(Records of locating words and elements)

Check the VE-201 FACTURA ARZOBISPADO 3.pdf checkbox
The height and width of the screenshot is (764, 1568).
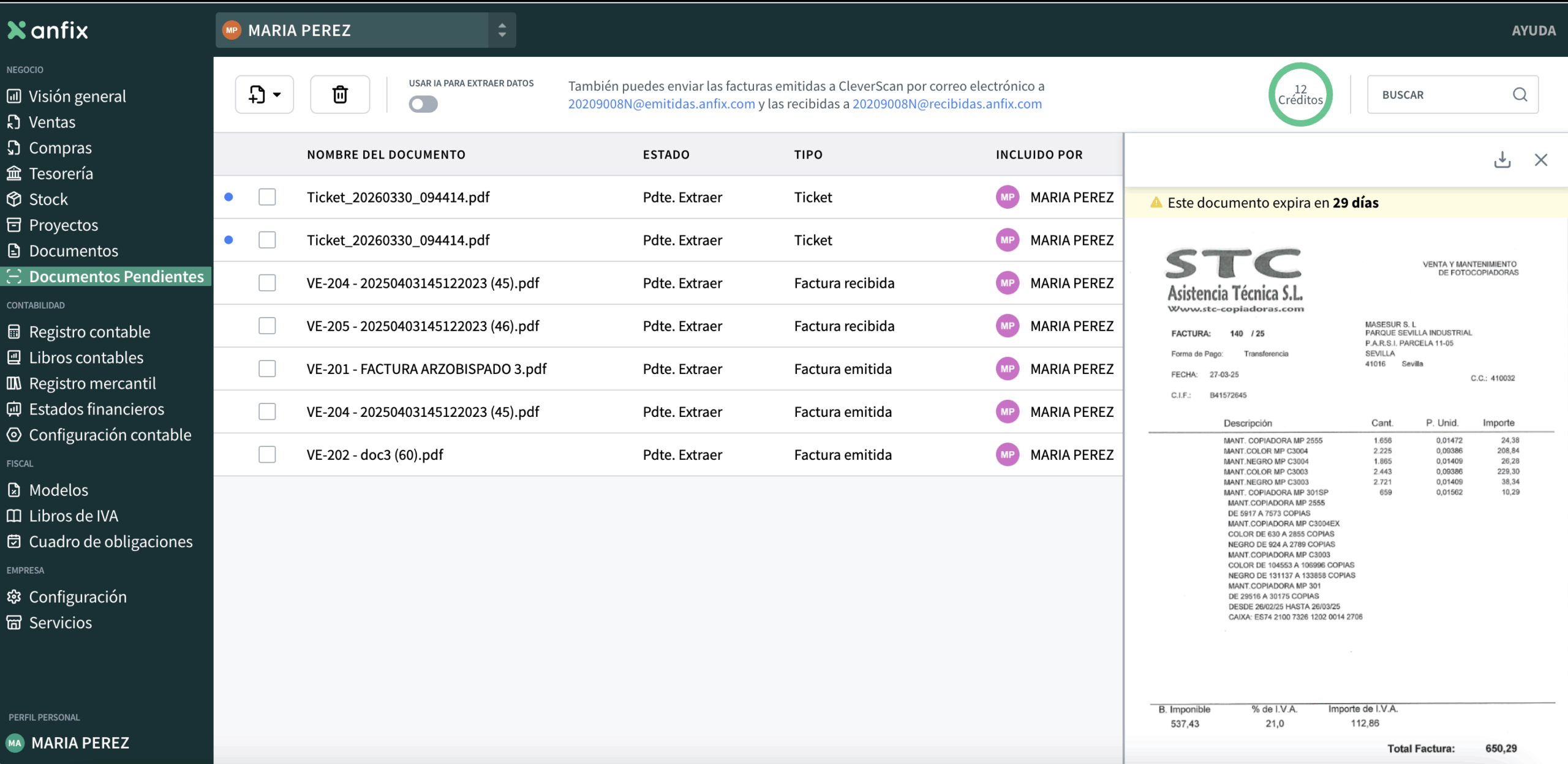(x=267, y=369)
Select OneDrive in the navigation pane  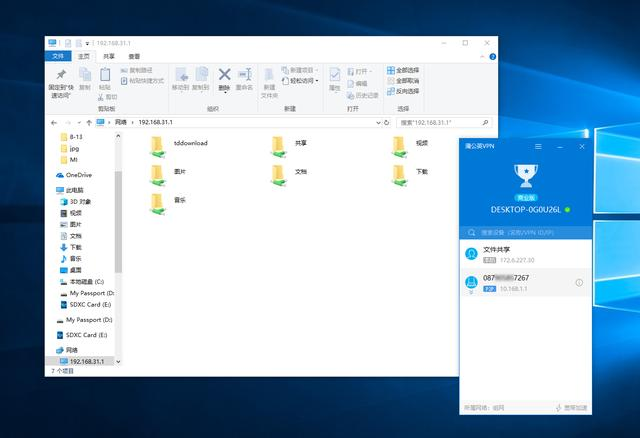78,175
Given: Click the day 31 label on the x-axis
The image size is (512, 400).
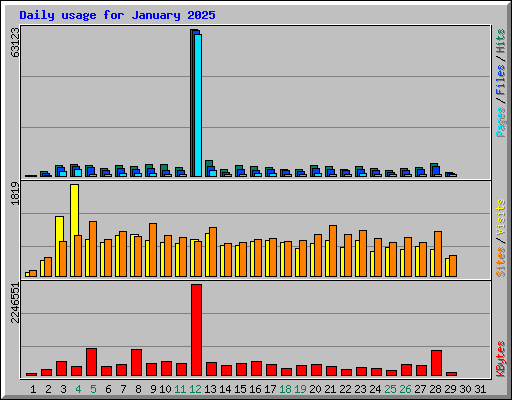Looking at the screenshot, I should (x=480, y=389).
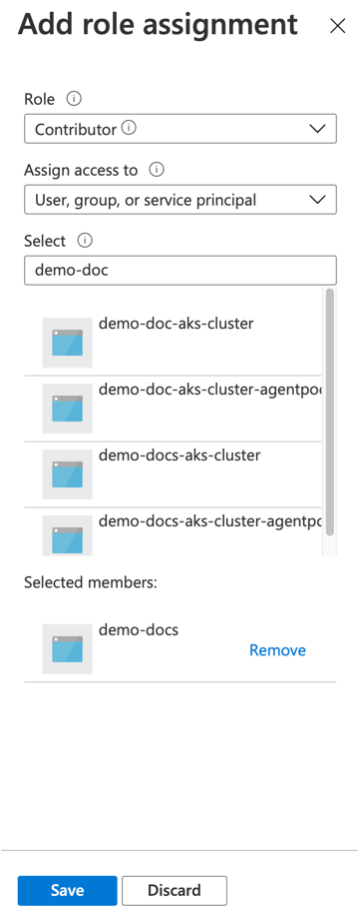Expand the Assign access to dropdown
This screenshot has height=920, width=360.
180,199
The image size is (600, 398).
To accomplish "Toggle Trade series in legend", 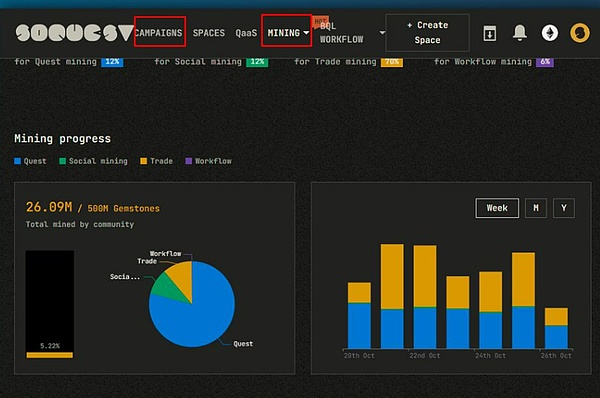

(Problem to work on): Report every line of the entries above that contains the string "image", copying each such line in full.

(Written solution):
The image size is (512, 400).
The image size is (600, 398).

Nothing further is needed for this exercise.